• [Data on locating visible targets]:
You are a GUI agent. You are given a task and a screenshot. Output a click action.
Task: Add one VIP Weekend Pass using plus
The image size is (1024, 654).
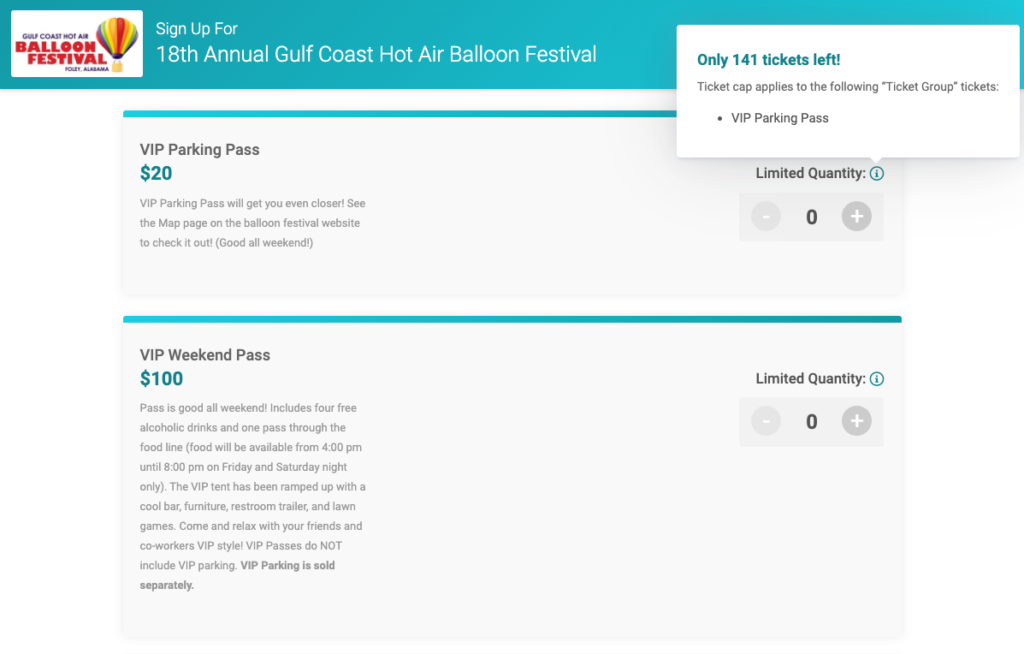tap(856, 422)
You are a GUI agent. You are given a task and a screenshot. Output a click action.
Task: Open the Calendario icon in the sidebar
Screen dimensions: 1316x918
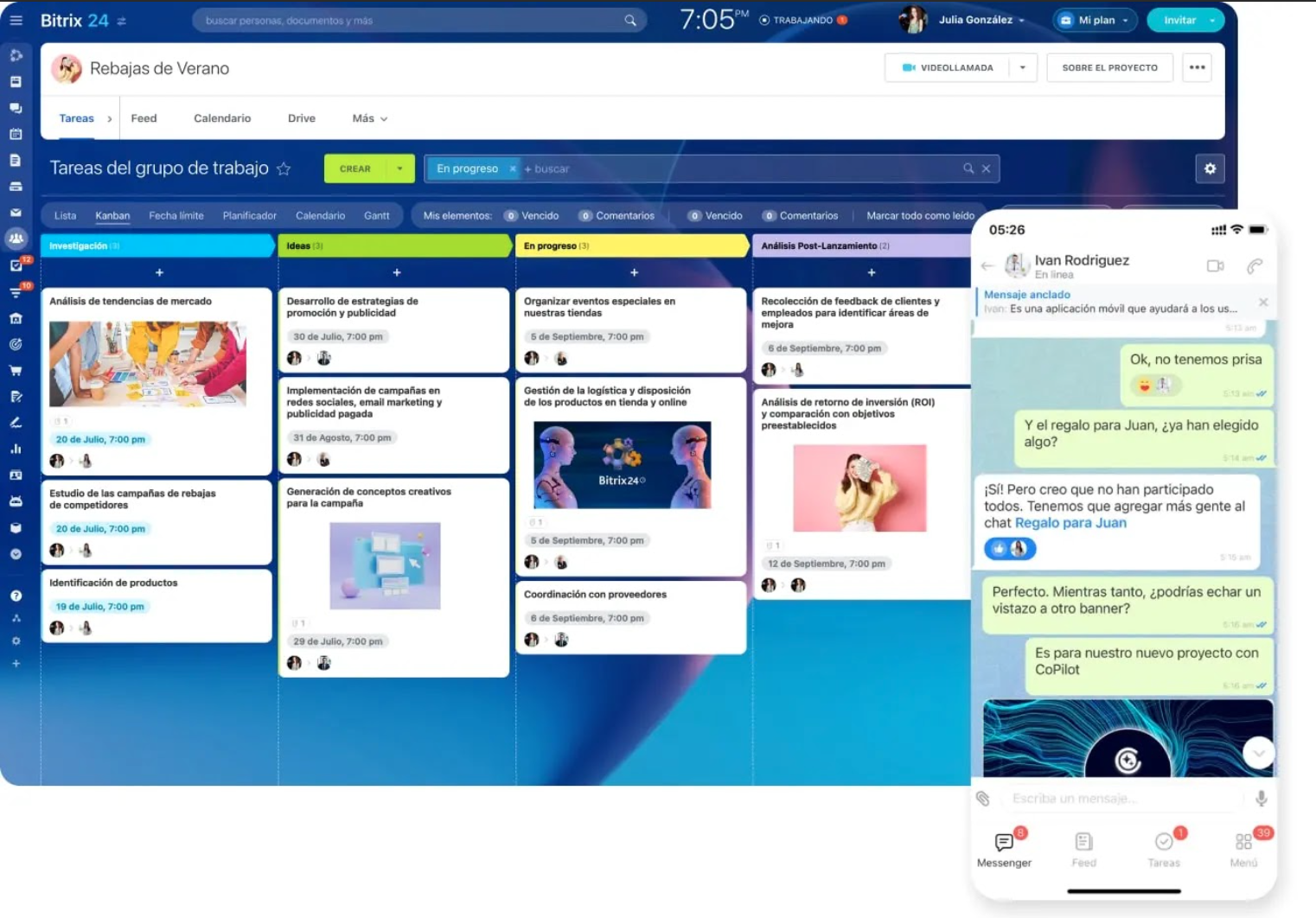(16, 133)
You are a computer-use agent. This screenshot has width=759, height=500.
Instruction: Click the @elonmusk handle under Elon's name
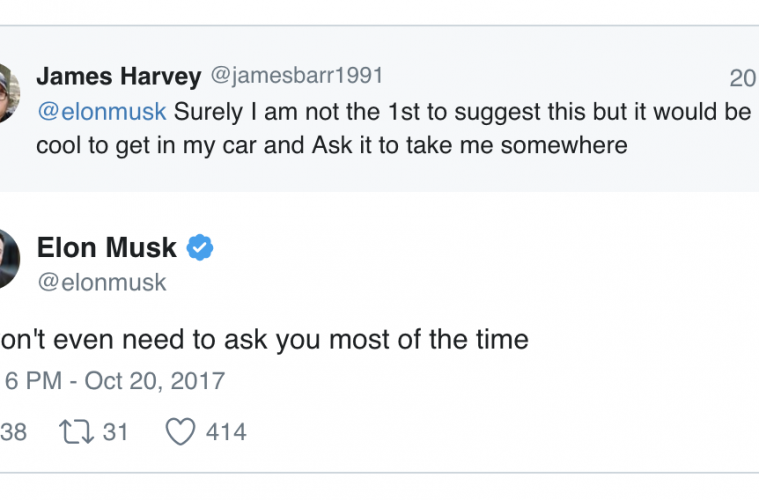tap(101, 282)
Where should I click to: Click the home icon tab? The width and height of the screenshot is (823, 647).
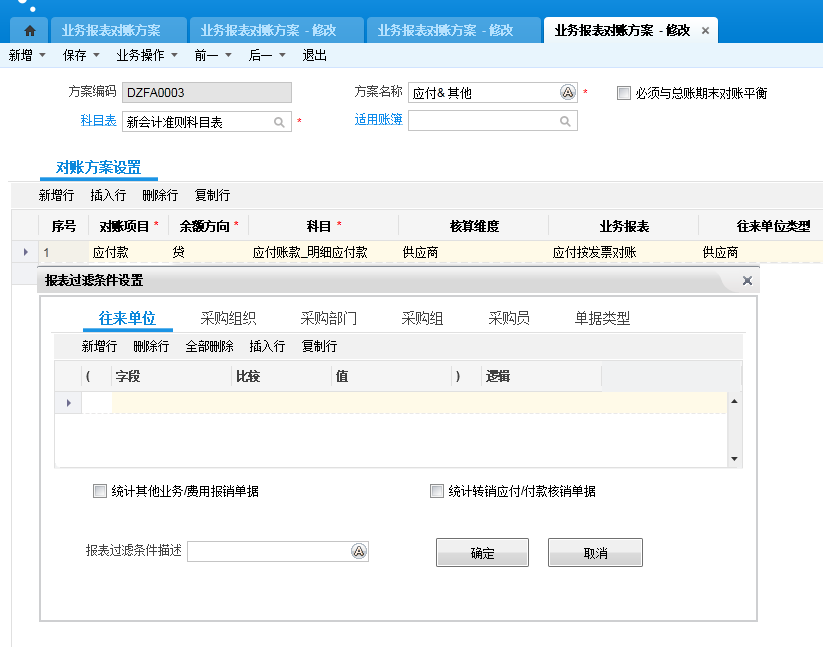click(30, 31)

• [Written problem]: Transcribe all of the lines above word for word, omitting the pictures.

• [Full response]:
You are a GUI agent. You are given a task and a screenshot. Output a click action.
Task: Add one VIP Weekend Pass using plus
The image size is (1024, 654).
tap(856, 422)
You are a GUI agent. You are given a task and a screenshot. Output a click action.
Task: Open the Calendario icon in the sidebar
Screen dimensions: 1316x918
(16, 133)
You are a computer-use agent. This screenshot has width=759, height=500.
Instruction: Click the @elonmusk handle under Elon's name
tap(101, 282)
Where should I click to: Click the home icon tab? The width and height of the screenshot is (823, 647).
click(30, 31)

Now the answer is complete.